Additionally, in many Asian and African countries, important people and powerful officials are often automatically inclined to hear what you have to say simply because of their perception of foreigners. It means without even trying, people listen to you more. You automatically have an influence in those places to help local efforts that don’t have as strong of a voice on their own.
The fact remains: there aren’t always mission and aide workers in every corner of the globe to champion from afar with funds. Oh, how I wish there were more. The fact is, sometimes, you’re it.
Maybe you identify with some of my prior sentiments: I get it. I used to get really bitter at the excessive dollars “wasted” on expensive international plane tickets that could’ve gone directly to basic food, water, and aide for those in need. I used to cringe at the thought of people taking groups to some poor area anywhere in the world to paint a school or haul some bricks— for one, unemployment is usually high in those countries, and the money spent on getting there could’ve supported entire families of workers more qualified to do the job in the first place. Double cringing occurred when no one on the trip had any kind of related practical skills to offer (carpentry, medical skills, etc). Triple cringing ensued if included in the cost of a youth or church trip was a day or two at an amusement park and some gaudy neon T-shirt. Anyone else? (Harsh, I know, but it’s honest. I know I’m not the only one.)

- - - - - - -

> _WHAT YOU WILL DO_
Using the passage on short-term mission trips, decide whether each statement agrees with it, and answer yes or no with the deciding words quoted. (a) The writer once resented the money spent on international plane tickets. (b) Unemployment is usually low in the countries where groups go to paint schools or haul bricks. (c) In many Asian and African countries, foreigners must make a real effort before officials will listen to them. Rely only on the passage on short-term mission trips.

Stored items
- - - - - - -

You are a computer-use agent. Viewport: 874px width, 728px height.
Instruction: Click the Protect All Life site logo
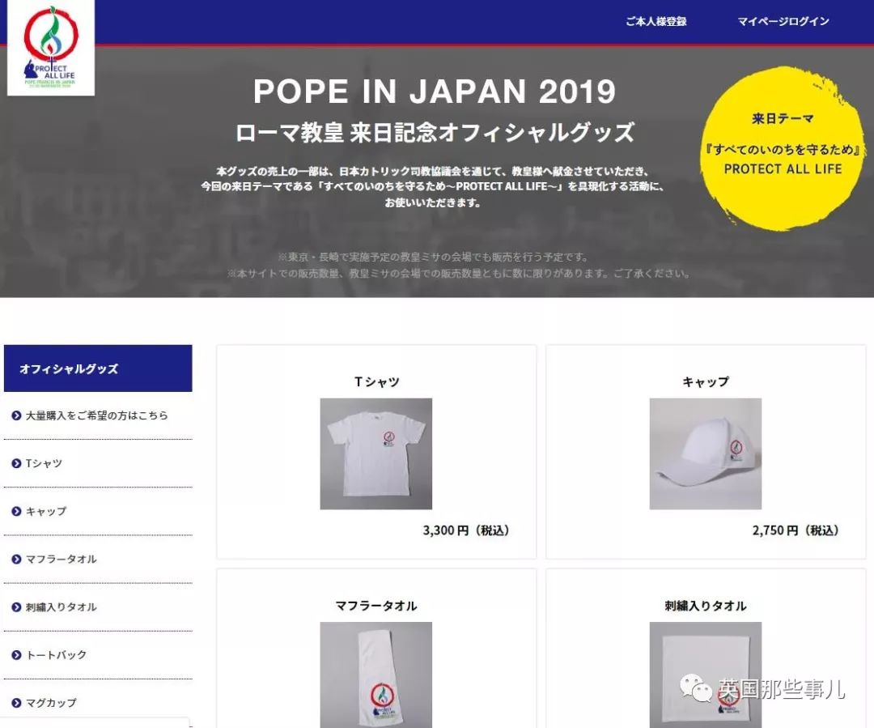pos(51,48)
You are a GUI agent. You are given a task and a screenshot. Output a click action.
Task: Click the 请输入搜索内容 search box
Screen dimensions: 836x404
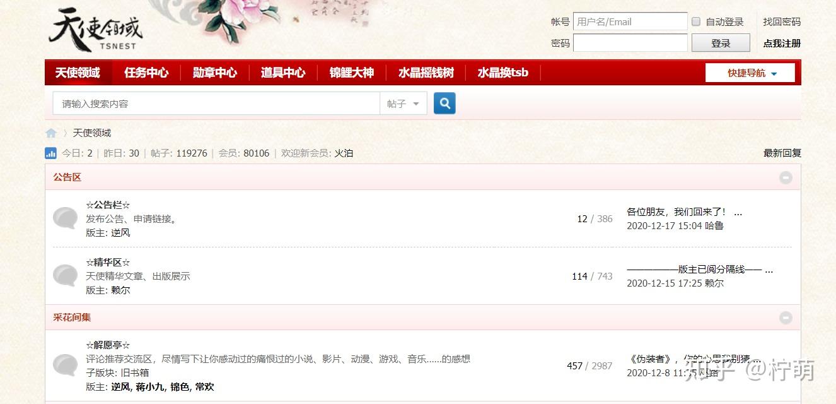click(216, 104)
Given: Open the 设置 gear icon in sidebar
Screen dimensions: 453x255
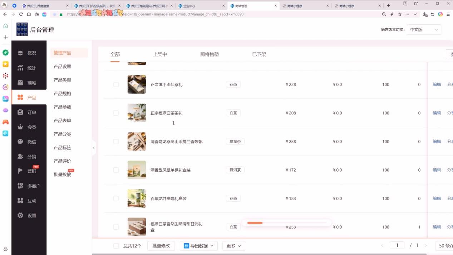Looking at the screenshot, I should [20, 215].
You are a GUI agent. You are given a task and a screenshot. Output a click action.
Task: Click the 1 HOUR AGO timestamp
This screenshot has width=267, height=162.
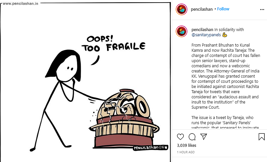(186, 152)
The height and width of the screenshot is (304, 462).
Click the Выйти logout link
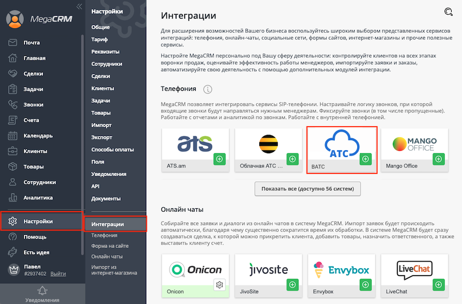point(58,274)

- - - - - - -

> _ANSWER SPACE_
(a) Yes: "I used to get really bitter at the excessive dollars “wasted” on expensive international plane tickets"
(b) No: "unemployment is usually high in those countries"
(c) No: "It means without even trying, people listen to you more."